Do not set it to "1 minute" because you want "fast drift correction" — every reconcile costs CPU, etcd writes (if you update status), and possibly external API calls. A 10-minute SyncPeriod on 1000 CRs means 1000 reconciles every 10 minutes whether or not anything is happening. With a 1-minute period, that becomes 60,000 reconciles per 10 minutes — which is how operator pods get themselves OOMKilled in production.


Pattern 3 — Spec diffing with client.Patch (three-way merge)

When you write r.Update(ctx, dep), you are sending the entire Deployment spec. If someone else (admission webhook, HPA, manual edit) changed a field, you overwrite it.

When you write r.Patch(ctx, dep, client.MergeFrom(original)), controller-runtime computes the diff between the original (what you read from the cache) and the current (what you mutated in memory). Only fields you actually changed are sent to the API server. Fields touched by other writers are left alone.

go
// Three-way diff using MergeFrom — the modern minimum.
dep := &appsv1.Deployment{}
if err := r.Get(ctx, key, dep); err != nil {
    return err
}
patch := client.MergeFrom(dep.DeepCopy())

dep.Spec.Template.Spec.Containers[0].Image = "memcached:1.6.18"

if err := r.Patch(ctx, dep, patch); err != nil {
    return err
}

This is drift-aware writing: your operator corrects drift on containers[0].image but does not stomp on spec.replicas even if an HPA changed it. The same effect, scaled up, is what Server-Side Apply provides through metadata.managedFields and FieldOwner — covered in Server-Side Apply in operators.

Two quick rules:

  • Use client.StrategicMergeFrom for built-in Kubernetes types (Deployment, Service, StatefulSet) — it knows that containers is a list-by-name, not a list-by-index.
  • Use client.MergeFrom for your own CRDs (and for any object without strategic merge semantics) — it does plain JSON merge.

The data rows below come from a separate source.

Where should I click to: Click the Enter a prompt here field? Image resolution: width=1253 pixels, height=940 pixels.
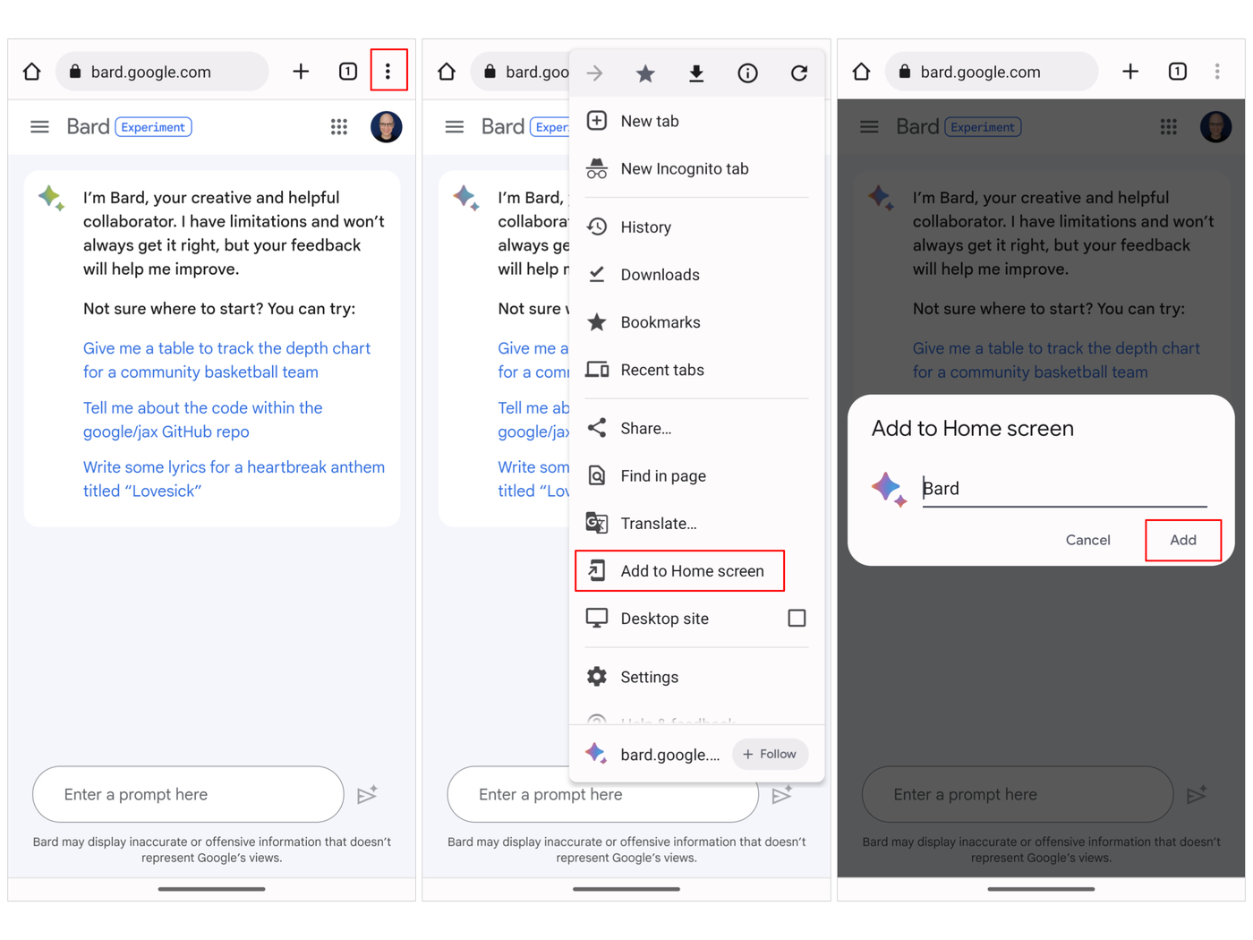point(188,794)
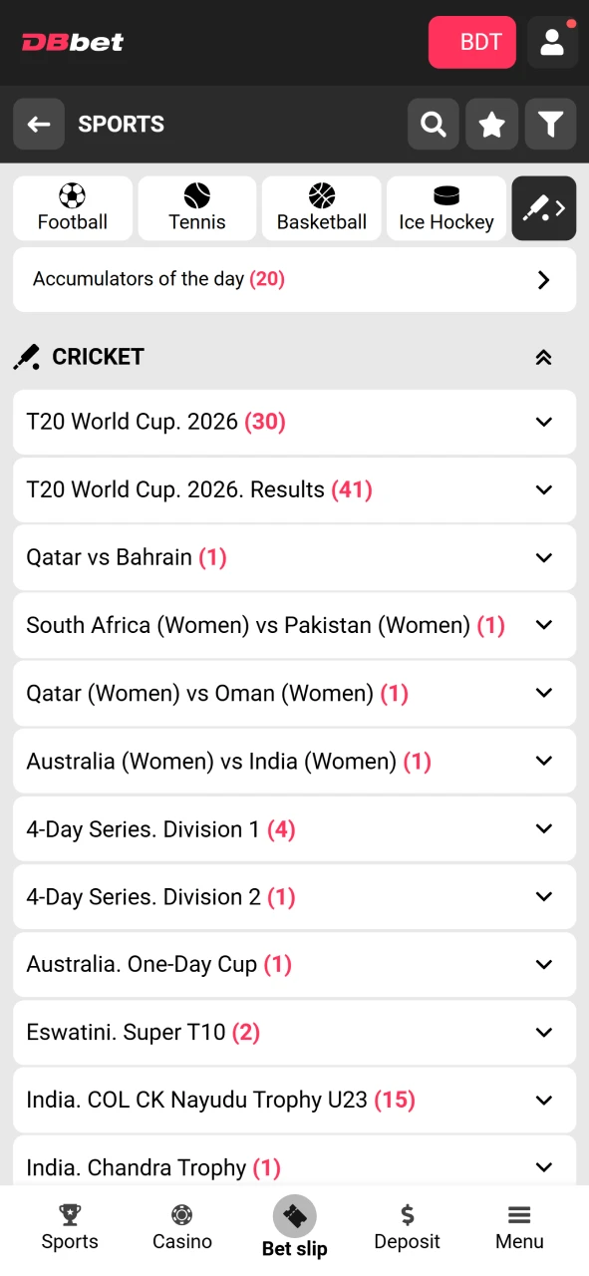Open the search icon in the Sports header
Viewport: 589px width, 1276px height.
[433, 124]
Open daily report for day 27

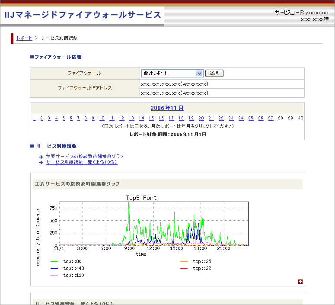(x=271, y=118)
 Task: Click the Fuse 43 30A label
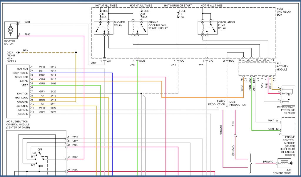pos(104,14)
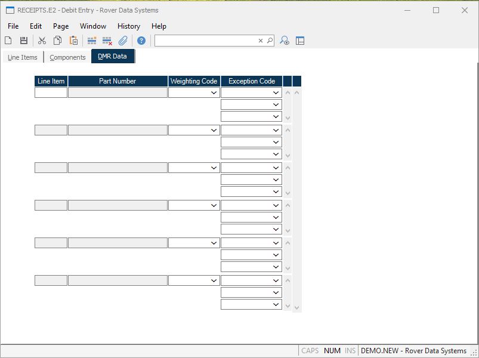Click the Cut scissors icon
This screenshot has width=479, height=358.
coord(42,41)
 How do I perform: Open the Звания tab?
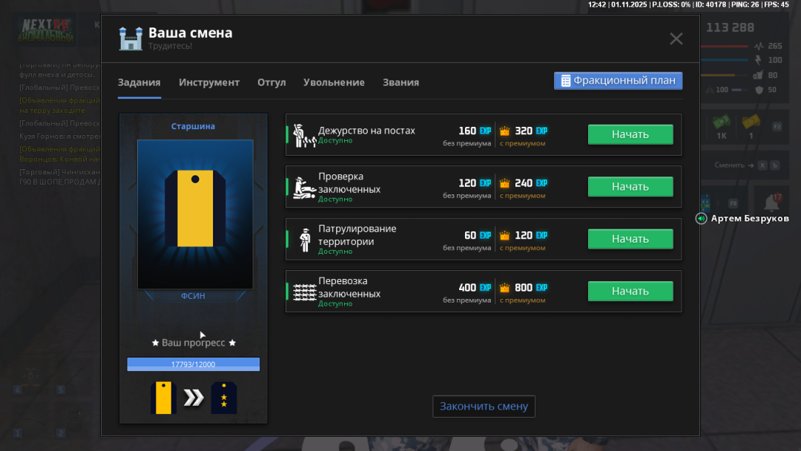click(401, 82)
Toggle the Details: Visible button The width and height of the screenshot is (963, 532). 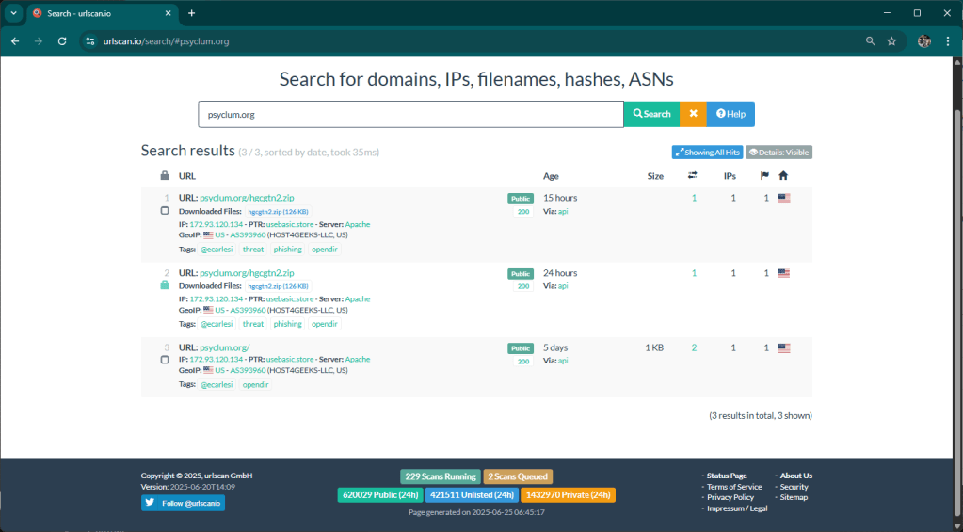click(778, 153)
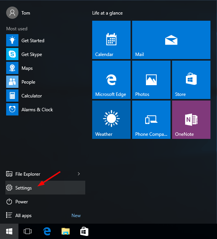Open the Power options menu

pos(45,202)
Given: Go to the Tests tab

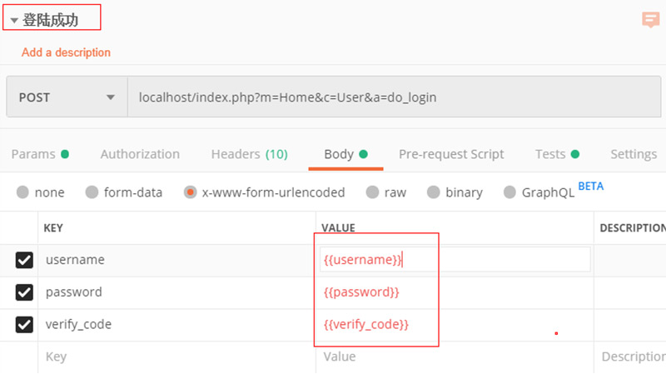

Pattern 4 — External drift detection

This is the pattern you write yourself. The operator manages a resource that is not a Kubernetes object — a cloud DNS record, an S3 bucket policy, a row in an external database. Watches do not work; you must poll.

The mechanism is: a background goroutine on a timer that calls the external API, compares the result to the desired state in the CR, and enqueues the CR for reconcile if drift is detected.

go
// In main.go or a setup method.
go func() {
    ticker := time.NewTicker(2 * time.Minute)
    defer ticker.Stop()
    for {
        select {
        case <-ctx.Done():
            return
        case <-ticker.C:
            var crList cachev1alpha1.MemcachedList
            if err := mgr.GetCache().List(ctx, &crList); err != nil {
                continue
            }
            for _, cr := range crList.Items {
                if r.externalDriftDetected(ctx, &cr) {
                    r.enqueueCR(cr.GetName(), cr.GetNamespace())
                }
            }
        }
    }
}()

A few practical notes:

  • Use the controller-runtime cache for the List (not the API client). The cache is up to date, lock-free, and free — the API client costs an HTTP round trip per call.
  • Enqueue, do not reconcile in-place. The goroutine should drop a key into the workqueue. The actual Reconcile runs on the worker pool with all the normal protections (rate limiting, backoff, leader election).
  • Pick a polling interval that fits the external system. Cloud APIs typically rate-limit at 10–50 req/sec across all clients in an account; a 2-minute poll for 1000 CRs is 8.3 req/sec for that one operator alone.
  • Log every drift detection. Drift events on external systems are operationally interesting — somebody clicked a console button. Emit a Kubernetes Event so the incident is visible in kubectl describe.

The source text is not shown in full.